There's a rather lengthy discussion about it here, in case you haven't seen it: laravel-json-api/laravel#19

I have seen that issue and tried it out with the example project of Laravel JSON:API. It generates an OpenAPI spec file as expected, which does work but gets cumbersome really quickly.

Generating a client from that, currently doesn't work really well as the response bodies are incomplete (for example: included is missing. I know, it's still in development). But even if it were complete I would have to extract data from the included array using relationships data.

Example
const postResponse = await PostsService.postsShow(1, ['author']);  // the array represents the "include" query parameter

const author = postsResponse.included
    .filter((i) => i.type === postResponse.relationships.author.data.type)
    .find((i) => i.id === postResponse.relationships.author.data.id)
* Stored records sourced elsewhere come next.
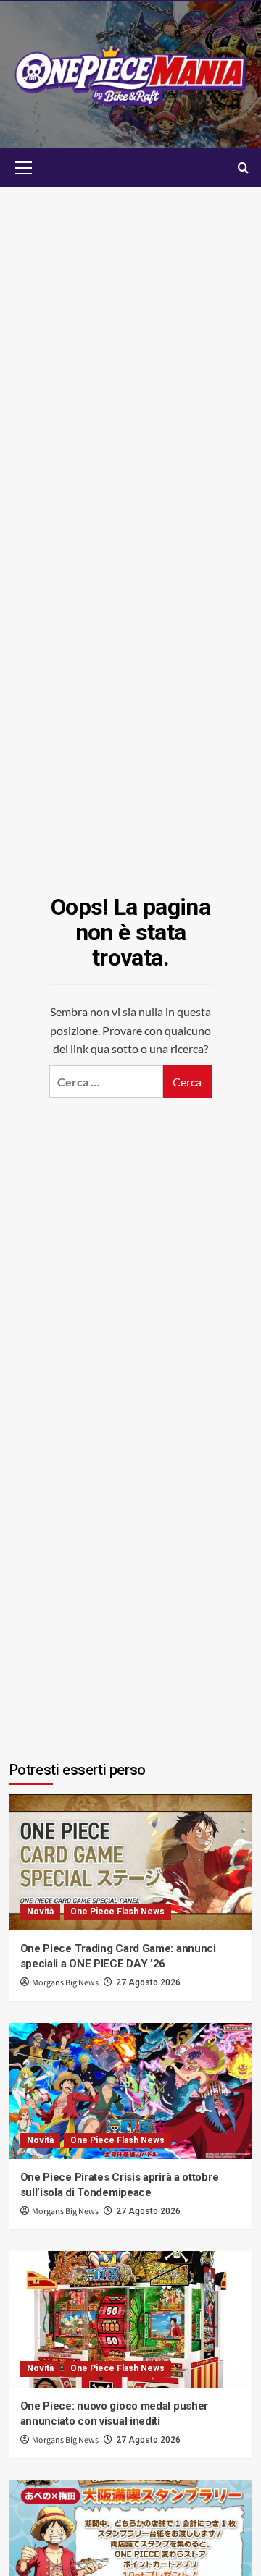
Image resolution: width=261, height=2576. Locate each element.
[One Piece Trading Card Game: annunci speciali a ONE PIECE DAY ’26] (130, 1862)
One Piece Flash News (117, 1911)
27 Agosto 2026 (148, 1982)
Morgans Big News (65, 1983)
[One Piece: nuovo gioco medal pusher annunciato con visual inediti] (130, 2319)
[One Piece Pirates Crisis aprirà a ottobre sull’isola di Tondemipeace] (130, 2091)
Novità (40, 1911)
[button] (23, 166)
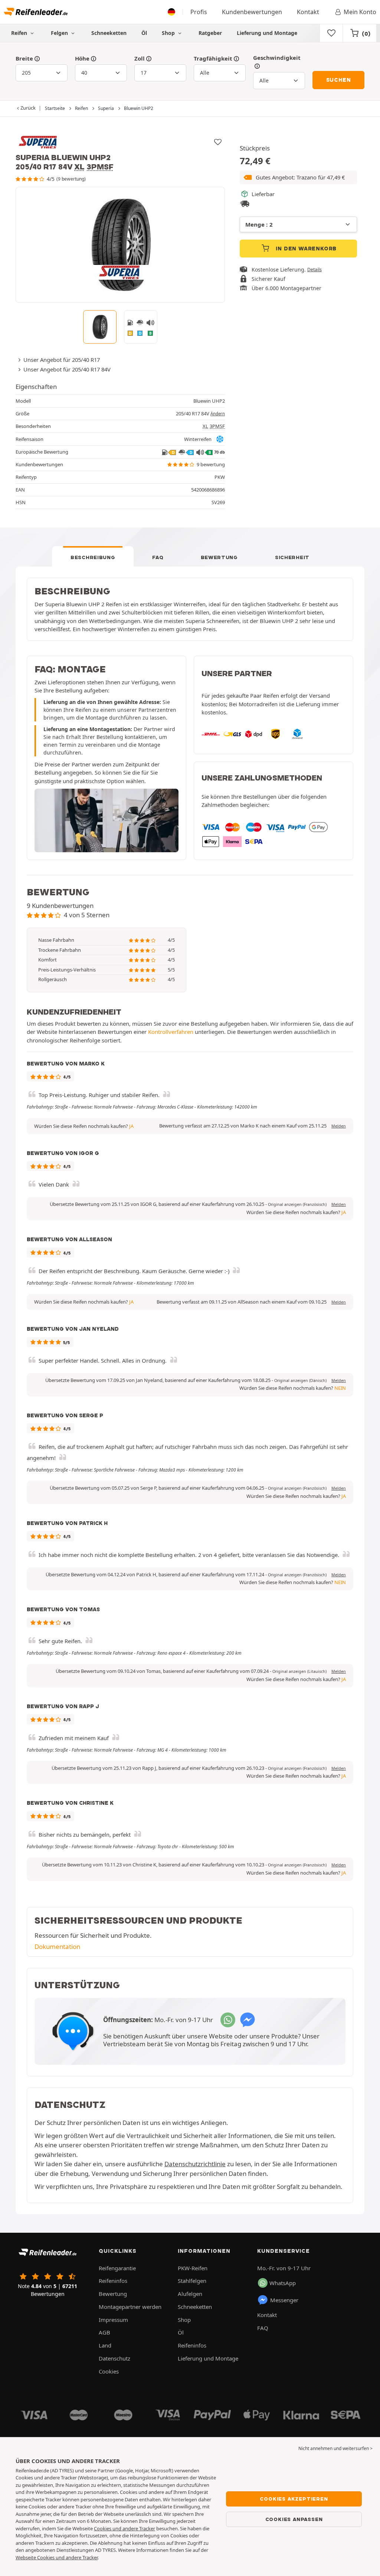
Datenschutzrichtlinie (195, 2164)
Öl (144, 32)
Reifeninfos (113, 2280)
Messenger (284, 2300)
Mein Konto (360, 12)
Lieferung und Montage (267, 32)
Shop (169, 32)
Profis (198, 12)
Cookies (109, 2371)
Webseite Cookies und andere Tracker (57, 2557)
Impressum (113, 2319)
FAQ (157, 557)
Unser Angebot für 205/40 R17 (61, 359)
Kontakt (308, 12)
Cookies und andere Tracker (124, 2528)
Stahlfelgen (192, 2280)
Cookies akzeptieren (294, 2499)
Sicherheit (292, 557)
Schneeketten (109, 32)
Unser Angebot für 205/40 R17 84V (67, 369)
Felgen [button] (60, 32)
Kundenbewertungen (252, 12)
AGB (104, 2332)
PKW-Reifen (192, 2268)
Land (105, 2345)
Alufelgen (190, 2293)
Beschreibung (93, 557)
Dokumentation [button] (57, 1946)
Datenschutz (114, 2358)
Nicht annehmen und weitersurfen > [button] (335, 2448)
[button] (298, 177)
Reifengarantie (117, 2268)
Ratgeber (210, 32)
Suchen (338, 80)
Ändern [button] (217, 413)
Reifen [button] (20, 32)
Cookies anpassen (294, 2519)
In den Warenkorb (305, 248)
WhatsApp (282, 2283)
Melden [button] (338, 1126)
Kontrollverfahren (170, 1031)
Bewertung (219, 557)
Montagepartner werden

I know there are tools like json-api-merge. But they would only return me an untyped (any-object).

Our current solution

Currently we use Laravel-Data to work with data in regards to our API. We have a laravel package that generates an OpenAPI spec file using information from our controllers, attributes and the DTO class structures.

We then generate a Typescript client from that OpenAPI spec file and use that to interact with our backend. One of the major benefits is, that if a backend dev changes something in regards to the API, we immediately see where we have to adjust code in our frontend due to TypeScript or SAST throwing errors at us.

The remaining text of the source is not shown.